** Your task **
Please copy out each line of the entries in which "blue" appears.

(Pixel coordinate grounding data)
▽

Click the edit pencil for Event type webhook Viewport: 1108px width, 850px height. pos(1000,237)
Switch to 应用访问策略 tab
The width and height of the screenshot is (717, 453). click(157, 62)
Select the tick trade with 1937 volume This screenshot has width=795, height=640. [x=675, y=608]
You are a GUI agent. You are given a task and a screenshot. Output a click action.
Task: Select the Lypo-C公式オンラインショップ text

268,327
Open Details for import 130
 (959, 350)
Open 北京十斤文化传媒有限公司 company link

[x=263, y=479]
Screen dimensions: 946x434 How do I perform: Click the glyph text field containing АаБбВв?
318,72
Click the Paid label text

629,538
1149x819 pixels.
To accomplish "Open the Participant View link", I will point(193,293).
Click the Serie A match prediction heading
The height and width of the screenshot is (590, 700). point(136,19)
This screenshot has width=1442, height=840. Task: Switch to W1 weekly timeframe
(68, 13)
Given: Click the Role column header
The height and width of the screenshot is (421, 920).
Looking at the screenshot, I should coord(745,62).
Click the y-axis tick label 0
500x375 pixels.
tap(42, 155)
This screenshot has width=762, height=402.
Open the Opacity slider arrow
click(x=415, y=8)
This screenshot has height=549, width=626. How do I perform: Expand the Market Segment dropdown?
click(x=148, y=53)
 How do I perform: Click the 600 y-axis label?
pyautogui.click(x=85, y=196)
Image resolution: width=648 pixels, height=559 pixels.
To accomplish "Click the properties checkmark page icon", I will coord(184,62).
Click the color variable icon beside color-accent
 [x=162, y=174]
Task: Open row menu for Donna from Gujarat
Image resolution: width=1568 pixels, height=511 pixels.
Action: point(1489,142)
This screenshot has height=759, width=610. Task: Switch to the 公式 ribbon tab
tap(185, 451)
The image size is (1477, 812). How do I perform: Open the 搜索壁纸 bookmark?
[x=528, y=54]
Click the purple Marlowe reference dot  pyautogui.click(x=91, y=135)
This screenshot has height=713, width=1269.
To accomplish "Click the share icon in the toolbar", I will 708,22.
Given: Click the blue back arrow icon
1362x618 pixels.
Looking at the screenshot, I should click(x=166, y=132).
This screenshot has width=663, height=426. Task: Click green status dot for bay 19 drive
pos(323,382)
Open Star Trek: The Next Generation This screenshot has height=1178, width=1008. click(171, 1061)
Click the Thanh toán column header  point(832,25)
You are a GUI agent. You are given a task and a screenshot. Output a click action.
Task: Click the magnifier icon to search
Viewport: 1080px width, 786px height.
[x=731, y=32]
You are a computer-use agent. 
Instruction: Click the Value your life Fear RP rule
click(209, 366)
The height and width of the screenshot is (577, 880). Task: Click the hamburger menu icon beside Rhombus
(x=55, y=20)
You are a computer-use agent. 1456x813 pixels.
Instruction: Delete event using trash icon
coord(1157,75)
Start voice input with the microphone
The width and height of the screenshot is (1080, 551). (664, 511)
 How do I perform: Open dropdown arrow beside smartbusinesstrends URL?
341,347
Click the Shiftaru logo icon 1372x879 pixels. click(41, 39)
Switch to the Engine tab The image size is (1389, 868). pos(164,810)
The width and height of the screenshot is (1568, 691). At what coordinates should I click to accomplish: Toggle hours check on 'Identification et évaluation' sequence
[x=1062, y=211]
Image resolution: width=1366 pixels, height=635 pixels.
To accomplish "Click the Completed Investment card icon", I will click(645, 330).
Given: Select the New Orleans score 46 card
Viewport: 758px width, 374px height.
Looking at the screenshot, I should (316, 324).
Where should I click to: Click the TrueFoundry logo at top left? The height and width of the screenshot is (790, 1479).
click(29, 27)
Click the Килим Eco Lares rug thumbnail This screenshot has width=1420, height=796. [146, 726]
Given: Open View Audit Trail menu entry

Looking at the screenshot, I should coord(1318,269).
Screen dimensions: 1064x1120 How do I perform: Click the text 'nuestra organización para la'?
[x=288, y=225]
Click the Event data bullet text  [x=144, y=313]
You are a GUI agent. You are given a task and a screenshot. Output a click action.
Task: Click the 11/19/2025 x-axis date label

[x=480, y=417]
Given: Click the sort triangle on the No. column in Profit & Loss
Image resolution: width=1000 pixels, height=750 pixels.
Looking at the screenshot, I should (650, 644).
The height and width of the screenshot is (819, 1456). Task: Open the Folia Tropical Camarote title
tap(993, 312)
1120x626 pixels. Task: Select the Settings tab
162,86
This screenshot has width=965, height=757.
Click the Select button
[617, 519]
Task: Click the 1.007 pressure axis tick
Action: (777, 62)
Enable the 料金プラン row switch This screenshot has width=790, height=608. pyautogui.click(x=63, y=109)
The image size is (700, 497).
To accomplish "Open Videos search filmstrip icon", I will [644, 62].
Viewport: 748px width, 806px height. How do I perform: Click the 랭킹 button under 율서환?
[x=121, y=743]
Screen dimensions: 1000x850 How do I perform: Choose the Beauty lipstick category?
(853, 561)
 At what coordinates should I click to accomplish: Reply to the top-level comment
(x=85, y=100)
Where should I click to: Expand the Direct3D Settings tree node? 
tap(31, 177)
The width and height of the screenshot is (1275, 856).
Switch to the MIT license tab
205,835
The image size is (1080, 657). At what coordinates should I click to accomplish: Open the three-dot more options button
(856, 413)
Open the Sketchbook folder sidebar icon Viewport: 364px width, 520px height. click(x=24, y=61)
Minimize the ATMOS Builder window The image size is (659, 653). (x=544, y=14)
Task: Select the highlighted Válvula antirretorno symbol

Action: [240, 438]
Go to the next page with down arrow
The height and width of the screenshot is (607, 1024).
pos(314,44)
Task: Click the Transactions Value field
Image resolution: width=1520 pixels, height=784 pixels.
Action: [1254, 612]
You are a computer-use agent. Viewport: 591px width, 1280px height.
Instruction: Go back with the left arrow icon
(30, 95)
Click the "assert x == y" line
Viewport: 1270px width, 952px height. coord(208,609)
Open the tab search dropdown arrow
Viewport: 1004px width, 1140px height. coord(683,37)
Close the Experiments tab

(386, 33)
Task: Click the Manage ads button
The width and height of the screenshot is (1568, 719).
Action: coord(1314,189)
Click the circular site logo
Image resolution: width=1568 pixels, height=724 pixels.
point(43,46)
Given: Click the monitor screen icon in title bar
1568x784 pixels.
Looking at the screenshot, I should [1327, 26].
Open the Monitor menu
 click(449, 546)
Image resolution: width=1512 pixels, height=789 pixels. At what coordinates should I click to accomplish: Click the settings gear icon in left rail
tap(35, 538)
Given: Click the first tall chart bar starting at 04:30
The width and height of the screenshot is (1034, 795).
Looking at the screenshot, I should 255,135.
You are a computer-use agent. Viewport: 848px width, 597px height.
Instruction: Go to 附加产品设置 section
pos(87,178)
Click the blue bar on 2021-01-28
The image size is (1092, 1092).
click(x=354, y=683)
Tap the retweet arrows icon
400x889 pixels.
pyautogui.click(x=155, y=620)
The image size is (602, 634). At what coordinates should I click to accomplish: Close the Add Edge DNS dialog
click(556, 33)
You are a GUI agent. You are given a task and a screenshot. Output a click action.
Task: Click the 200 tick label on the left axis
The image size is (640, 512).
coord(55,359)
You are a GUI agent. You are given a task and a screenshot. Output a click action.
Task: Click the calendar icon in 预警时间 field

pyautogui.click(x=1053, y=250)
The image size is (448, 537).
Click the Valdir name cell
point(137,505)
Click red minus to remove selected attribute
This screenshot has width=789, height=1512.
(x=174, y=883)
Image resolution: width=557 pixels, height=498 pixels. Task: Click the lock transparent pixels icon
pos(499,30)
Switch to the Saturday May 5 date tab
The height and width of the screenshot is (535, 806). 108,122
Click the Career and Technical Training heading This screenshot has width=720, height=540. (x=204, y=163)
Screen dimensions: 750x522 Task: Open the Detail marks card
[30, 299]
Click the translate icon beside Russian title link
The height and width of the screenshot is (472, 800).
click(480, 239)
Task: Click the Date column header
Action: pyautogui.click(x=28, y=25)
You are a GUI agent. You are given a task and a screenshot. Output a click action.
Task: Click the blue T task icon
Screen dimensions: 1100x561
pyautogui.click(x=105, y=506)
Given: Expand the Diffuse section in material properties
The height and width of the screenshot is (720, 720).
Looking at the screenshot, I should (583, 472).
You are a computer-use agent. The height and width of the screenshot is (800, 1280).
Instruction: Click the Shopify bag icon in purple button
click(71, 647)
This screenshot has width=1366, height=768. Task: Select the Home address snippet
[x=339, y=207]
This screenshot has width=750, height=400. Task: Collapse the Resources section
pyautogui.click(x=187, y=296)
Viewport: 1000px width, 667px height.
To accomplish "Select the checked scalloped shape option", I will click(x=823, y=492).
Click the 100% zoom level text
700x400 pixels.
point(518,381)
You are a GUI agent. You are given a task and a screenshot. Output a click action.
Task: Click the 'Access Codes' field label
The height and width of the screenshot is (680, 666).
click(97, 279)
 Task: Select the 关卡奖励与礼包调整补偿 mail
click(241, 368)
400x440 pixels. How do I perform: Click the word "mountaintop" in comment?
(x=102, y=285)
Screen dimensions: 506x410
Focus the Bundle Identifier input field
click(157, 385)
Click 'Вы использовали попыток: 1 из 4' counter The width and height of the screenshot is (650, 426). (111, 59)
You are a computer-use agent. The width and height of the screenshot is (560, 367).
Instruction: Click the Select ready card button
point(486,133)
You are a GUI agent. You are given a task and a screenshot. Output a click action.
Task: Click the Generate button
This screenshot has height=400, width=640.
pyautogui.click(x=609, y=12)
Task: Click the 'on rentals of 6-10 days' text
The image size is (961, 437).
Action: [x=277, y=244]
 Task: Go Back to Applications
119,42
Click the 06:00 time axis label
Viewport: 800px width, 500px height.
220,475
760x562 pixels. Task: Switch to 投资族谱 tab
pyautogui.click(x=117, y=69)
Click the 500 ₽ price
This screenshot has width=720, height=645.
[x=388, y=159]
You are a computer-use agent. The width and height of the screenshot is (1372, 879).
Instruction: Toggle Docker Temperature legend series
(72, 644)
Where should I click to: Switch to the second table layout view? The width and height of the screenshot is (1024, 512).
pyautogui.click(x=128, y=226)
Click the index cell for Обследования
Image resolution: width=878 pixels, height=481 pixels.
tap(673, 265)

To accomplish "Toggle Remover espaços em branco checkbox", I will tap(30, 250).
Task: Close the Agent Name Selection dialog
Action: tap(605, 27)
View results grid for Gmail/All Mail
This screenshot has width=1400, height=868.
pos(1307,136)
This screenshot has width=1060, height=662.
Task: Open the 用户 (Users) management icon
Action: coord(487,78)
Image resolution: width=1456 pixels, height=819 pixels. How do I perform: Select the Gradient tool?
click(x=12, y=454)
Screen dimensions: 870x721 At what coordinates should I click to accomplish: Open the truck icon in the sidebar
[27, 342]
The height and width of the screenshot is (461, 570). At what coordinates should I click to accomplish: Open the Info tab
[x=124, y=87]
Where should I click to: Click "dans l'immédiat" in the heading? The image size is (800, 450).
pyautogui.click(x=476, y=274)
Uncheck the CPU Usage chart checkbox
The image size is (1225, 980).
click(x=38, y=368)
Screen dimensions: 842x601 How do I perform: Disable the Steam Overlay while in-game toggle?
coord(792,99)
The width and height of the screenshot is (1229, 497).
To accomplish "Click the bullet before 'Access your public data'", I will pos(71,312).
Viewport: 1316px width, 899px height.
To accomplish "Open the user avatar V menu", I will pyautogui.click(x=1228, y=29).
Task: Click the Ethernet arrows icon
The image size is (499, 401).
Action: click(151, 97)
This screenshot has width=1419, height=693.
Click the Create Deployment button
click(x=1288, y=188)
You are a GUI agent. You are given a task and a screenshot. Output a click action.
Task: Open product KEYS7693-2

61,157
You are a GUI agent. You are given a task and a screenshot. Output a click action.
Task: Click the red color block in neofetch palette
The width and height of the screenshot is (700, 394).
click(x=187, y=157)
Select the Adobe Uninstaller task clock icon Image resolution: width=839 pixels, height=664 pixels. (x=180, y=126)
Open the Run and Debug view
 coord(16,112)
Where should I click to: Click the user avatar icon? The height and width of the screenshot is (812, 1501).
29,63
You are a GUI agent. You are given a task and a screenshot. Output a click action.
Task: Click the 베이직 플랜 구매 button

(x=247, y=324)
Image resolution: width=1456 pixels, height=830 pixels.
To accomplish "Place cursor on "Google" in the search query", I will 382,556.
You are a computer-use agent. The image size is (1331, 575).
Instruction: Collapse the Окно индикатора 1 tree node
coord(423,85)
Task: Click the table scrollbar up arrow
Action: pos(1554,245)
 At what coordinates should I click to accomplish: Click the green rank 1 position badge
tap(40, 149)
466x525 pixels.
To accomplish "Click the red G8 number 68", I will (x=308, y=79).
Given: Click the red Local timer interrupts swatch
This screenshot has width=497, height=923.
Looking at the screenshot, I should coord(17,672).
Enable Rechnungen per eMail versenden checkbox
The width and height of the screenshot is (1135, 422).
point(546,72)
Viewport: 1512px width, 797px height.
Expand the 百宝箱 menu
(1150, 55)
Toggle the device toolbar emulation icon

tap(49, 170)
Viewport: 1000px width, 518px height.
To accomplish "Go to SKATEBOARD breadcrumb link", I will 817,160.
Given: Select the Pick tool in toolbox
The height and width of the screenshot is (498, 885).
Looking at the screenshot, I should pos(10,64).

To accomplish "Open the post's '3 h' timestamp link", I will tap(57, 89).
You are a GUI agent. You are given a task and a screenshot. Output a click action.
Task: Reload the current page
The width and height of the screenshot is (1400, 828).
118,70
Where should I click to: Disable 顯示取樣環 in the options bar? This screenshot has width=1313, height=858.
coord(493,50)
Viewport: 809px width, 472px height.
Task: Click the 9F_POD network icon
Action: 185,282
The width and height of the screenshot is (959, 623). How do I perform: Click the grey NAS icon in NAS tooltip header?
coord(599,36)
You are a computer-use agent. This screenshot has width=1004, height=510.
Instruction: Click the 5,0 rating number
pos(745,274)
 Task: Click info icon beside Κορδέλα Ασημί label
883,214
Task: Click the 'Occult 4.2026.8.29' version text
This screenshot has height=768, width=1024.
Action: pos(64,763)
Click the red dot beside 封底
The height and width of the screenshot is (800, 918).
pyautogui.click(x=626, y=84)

△

** Task solution **
Given: Click the blue back arrow icon
Click the blue bar on 2021-01-28
Task: Click the blue T task icon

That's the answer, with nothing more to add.